On May 24, Meza called Austin’s 311 phone line and was transferred to homicide detective Patrick Reed. “The caller stated, ‘My name is Raul Meza and you’re looking for me,'” Reed said at Tuesday’s news conference.
During the phone conversation with the detective, Meza detailed his relationship with Fraga as well as how he killed him, and included details that had not been released to the public. Meza told Reed that he spent his life in and out of prison, and told the detective that after he was released from prison in 2016, he murdered a woman on Sarah Drive.
Specific facts offered by Meza over the phone led police to connect him to the 2019 murder of Gloria Lofton. Lofton, 66, was strangled to death, and at the time, DNA was recovered from the scene. After the phone call, police confirmed the DNA matched Meza.
A career criminal, police said during Tuesday’s news conference that Meza’s criminal history dates back to 1975 when he was convicted of aggravated robbery. Then 15, Meza was tried as an adult for shooting and paralyzing a man working at a convenience store with a high-powered rifle.
In 1982, Meza was arrested for the murder of 8-year-old Kendra Page. Page, who was murdered while Meza was on parole for the 1975 conviction, was found assaulted and murdered behind an Austin Elementary school. Bruce Mills, now Austin’s interim city manager, was a detective involved in Page’s case and said he remembers the case “like it was yesterday.”
Mills said Meza was allowed to plead guilty to Page’s murder and was sentenced to 30 years in prison, of which he only served 11 years.
“Here’s a guy that should have spent the rest of his life, probably from the time he nearly killed a gentleman when he was 15 years old, certified as an adult, later commits capital murder, pleads to murder, is released 11 years later and has killed how many people we don’t know. So here’s a serial killer – justice was not served. There was a travesty of justice in this case.”

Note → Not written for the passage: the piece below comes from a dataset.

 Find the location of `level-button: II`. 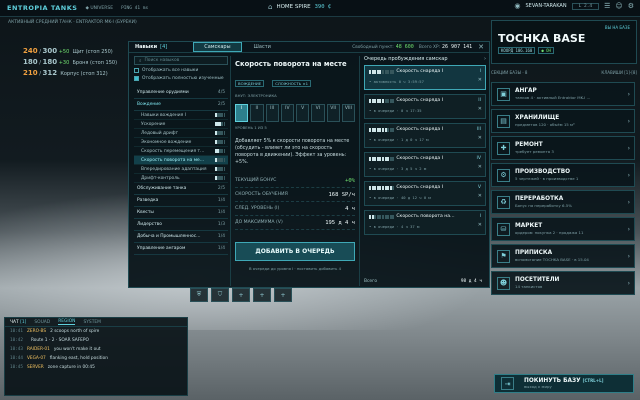

level-button: II is located at coordinates (257, 113).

Meza was released from prison in June 1993 under mandatory supervision after being denied parole seven times because he received credit for good behavior, the Associated Press reported at the time. He was arrested in September 1993 on charges he verbally abused his grandparents, with whom he was living after his release.

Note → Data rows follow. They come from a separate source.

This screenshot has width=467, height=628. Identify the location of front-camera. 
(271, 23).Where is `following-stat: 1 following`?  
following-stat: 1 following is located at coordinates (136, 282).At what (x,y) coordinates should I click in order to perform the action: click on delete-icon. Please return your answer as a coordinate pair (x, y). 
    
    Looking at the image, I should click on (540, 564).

When US Marshals arrested Meza on Monday night, they said he had a bag with him containing zip ties, duct tape, a flashlight and a .22 caliber pistol with additional rounds. Reed said in an interview with detectives after his arrest, “Mr. Meza said he was ready and prepared to kill again and was looking forward to it.”
“There’s a lot of anxiety when you have an individual that has lost their lives, to an individual that’s still on the run,” said US Marshal Brandon Filla, who was on the task force that arrested Meza. “And we knew what he was capable of.”
“My dad worked to keep Raul Meza (in prison) and now another family has to go through this,” Page’s sister, Tracy, told KXAN. “It just scares me. What if he lives next to a school? They should never have let him out.”
Meza was charged with capital murder in the deaths of Lofton and Frega.